Non c'è dubbio che questo libro di Simenon va oltre le tematiche sociali e la descrizione dei vizi della piccola borghesia francese su cui il grande scrittore si è esercitato in molti dei numerosi testi che ci ha lasciato. In quelli nei quali Simenon lascia da parte l'spettore Maigret che gli ha data la fama e le risorse economiche e si esercita, appunto, nell'indagine sociale e letteraria di cui è maestro.
È nota ai più la storia di Keep Popinga, "primo impiegato e procuratore" di una ditta di forniture navali situata a Groninga dove l'uomo vive e dove anno dopo anno, il matrimonio finisce per procurargli solo noia, così come le figlie di cui non pare nemmeno interessarsi più di tanto. La molla del romanzo scatta quando il proprietario della ditta, da lui ritenuto uomo rigoroso e tutto d'un pezzo, gli confessa che la ditta è in bancarotta e che lui sta organizzando la sua fuga, fingendo di essere annegato.

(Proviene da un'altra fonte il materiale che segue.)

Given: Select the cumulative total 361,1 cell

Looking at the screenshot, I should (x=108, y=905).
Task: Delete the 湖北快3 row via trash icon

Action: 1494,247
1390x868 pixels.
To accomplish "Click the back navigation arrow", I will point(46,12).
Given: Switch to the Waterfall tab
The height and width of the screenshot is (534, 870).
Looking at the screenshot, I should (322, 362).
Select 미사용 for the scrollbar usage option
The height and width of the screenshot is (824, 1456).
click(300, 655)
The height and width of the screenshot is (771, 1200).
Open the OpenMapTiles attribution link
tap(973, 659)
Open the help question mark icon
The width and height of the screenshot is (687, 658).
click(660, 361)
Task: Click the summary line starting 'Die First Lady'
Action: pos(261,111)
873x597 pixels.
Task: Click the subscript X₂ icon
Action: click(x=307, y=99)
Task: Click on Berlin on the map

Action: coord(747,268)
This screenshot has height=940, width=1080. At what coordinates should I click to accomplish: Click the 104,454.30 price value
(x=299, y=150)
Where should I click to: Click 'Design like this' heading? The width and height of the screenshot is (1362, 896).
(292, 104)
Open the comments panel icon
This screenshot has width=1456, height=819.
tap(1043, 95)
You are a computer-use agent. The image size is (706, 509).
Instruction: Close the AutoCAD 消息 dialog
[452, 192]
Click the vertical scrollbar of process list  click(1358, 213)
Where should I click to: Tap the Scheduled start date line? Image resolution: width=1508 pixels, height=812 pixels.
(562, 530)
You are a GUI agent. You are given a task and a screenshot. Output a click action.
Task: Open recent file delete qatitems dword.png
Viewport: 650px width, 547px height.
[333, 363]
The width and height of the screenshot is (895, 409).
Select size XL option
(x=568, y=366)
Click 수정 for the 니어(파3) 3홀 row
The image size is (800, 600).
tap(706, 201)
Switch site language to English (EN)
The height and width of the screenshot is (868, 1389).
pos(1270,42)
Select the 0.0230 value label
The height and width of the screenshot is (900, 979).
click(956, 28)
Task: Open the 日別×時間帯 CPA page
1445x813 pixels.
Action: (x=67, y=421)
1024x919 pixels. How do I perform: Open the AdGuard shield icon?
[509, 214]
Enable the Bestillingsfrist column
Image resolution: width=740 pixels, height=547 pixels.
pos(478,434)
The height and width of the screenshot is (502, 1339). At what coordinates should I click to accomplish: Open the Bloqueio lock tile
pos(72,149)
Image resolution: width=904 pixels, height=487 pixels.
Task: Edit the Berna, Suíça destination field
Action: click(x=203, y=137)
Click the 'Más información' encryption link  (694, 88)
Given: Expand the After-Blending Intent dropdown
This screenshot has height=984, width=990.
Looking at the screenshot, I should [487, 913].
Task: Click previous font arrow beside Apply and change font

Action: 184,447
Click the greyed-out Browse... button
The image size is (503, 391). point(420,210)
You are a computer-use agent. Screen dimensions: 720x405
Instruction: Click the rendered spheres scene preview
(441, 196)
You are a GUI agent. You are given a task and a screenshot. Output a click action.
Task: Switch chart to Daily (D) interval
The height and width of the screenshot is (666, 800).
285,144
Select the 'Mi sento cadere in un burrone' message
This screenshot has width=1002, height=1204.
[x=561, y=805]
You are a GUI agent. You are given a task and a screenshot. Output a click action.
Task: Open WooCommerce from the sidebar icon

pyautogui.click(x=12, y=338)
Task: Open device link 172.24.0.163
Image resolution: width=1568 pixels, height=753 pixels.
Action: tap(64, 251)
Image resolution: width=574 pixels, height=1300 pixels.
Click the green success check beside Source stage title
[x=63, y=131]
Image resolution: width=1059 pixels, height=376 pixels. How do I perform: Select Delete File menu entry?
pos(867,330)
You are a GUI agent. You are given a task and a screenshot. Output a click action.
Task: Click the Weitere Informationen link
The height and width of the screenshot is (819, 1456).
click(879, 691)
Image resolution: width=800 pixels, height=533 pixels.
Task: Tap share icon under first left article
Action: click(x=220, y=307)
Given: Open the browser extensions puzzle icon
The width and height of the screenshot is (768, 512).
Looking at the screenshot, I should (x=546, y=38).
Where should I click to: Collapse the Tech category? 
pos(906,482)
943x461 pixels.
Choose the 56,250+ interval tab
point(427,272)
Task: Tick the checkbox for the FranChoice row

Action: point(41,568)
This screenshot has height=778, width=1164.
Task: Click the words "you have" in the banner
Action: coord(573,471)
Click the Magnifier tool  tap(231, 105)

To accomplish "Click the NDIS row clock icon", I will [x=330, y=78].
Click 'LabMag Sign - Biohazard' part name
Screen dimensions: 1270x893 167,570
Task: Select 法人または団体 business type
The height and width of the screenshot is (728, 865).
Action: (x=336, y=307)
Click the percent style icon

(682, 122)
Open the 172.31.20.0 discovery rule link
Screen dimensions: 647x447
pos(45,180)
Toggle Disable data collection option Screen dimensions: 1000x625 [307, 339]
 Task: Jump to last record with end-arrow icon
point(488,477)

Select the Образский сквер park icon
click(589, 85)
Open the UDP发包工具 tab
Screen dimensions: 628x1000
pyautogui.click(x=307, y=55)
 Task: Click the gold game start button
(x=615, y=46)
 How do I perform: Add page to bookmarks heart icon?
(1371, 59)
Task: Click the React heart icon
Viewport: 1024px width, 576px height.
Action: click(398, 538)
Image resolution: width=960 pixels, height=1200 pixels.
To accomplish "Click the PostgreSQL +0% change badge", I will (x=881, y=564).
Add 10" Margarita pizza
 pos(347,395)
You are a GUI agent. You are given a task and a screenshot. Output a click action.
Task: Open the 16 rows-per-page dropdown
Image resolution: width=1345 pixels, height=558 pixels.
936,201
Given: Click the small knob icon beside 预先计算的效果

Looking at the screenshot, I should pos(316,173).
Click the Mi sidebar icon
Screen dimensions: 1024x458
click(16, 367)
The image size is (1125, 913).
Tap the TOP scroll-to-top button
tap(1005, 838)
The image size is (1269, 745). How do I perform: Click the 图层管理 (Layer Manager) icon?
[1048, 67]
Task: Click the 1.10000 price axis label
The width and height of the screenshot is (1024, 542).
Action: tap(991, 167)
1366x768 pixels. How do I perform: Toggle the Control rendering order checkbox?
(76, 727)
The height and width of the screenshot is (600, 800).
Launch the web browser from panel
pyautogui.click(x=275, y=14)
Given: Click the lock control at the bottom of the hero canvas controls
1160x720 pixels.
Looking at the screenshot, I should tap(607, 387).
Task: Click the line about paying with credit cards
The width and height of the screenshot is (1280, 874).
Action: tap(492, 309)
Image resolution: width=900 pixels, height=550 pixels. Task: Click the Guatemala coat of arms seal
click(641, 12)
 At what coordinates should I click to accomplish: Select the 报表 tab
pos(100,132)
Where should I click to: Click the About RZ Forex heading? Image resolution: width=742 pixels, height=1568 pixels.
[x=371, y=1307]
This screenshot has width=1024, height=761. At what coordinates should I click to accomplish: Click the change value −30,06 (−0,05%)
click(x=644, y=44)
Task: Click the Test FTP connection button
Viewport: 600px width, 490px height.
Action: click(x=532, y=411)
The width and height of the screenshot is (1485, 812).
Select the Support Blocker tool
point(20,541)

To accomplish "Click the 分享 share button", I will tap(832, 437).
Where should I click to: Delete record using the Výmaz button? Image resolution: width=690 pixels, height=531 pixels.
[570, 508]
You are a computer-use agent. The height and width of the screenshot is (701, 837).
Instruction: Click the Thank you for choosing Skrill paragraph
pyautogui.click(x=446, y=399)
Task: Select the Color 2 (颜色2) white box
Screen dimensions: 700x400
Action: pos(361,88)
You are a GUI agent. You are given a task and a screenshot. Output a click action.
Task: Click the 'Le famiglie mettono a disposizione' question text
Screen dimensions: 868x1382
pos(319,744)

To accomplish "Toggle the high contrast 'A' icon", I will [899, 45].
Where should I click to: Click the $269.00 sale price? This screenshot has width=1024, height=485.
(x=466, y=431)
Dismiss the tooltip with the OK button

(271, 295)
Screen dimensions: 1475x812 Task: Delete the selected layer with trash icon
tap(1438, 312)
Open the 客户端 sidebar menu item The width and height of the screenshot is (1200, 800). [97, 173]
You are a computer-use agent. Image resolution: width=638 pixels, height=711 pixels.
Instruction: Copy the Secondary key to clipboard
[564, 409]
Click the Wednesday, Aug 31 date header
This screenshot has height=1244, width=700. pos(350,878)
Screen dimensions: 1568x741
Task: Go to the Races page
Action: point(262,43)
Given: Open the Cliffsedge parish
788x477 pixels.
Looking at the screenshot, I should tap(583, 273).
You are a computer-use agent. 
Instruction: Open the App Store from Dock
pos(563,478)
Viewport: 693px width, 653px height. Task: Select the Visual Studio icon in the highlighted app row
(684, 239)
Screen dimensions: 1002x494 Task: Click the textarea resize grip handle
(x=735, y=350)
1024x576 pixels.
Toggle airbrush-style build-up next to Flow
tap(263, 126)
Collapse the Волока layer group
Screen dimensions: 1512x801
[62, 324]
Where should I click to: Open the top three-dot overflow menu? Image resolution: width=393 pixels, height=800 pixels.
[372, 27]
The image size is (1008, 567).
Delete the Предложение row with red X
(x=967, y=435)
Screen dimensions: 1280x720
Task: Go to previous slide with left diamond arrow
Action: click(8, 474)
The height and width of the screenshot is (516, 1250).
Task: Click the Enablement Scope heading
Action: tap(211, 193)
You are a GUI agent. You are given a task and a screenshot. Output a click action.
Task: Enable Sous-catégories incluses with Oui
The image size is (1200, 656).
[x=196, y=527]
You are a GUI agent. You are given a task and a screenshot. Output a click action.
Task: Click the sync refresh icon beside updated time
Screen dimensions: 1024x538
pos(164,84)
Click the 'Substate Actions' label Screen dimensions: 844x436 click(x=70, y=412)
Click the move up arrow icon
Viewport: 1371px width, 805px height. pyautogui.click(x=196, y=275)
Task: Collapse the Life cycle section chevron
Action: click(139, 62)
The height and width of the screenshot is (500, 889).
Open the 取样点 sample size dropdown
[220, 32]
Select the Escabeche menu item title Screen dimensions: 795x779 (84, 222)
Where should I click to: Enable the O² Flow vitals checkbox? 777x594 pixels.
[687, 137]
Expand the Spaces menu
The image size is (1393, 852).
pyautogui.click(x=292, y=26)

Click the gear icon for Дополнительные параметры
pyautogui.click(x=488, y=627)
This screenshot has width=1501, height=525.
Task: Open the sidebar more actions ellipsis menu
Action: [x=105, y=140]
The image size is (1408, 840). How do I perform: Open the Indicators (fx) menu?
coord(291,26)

Da qui prende avvio la fuga di Popinga dalla famiglia, dalla noia del circolo locale degli scacchi e dalla competizione con gli altri impiegati. Andrà ad Amsterdam a trovare Paméla, la maitresse mantenuta da de Coster, il proprietario della ditta ora in fuga. Quando la donna scoppierà a ridere alla sua offerta di sostituire il vecchio amante, a Keep non rimane altro che colpirla a morte.
Da qui in poi comincia il girovagare dell'uomo in ambienti fatti di prostitute e piccoli delinquenti, ben lontani dal melieu piccolo borghese della vita fino ad allora vissuta.
Un ulteriore salto nella descrizione dell'inadeguatezza dell'uomo di fronte agli avvenimenti cui va incontro, emerge quando, leggendo il suo nome sui giornali in qualità di assassino, si monta la testa per questo suo trovarsi alla ribalta e, addirittura, sente il bisogno di chiarire con la stampa le sue "reali" motivazioni. Altrettanto farà, quando si rifugia a Parigi lasciando i Paesi Bassi, con l'ispettore Lucas, illudendosi di sfuggire alla giustizia e sentendosi sempre più invincibile, come la vita fosse una partita a scacchi, di cui è un discreto giocatore.
La fine sarà inesorabile e il libro lascerà una non banale riflessione a chi, abituato ad una visione più "indulgente" di Simenon verso i difetti della piccola borghesia, questa volta pare andarci più duro. Come ad ammonire i lettori circa la possibilità dei piccoli "provinciali", che sono poi la maggioranza dell'umanità, di poter rompere gli schemi se privi di una adeguata conoscenza(o capacità di interpretazione) degli ambienti più ampi, più nuovi, più pericolosi, in cui si troveranno a vivere. Che sono poi una parte delle situazioni in cui incappa il suo Maigret nel corso delle sue indagini.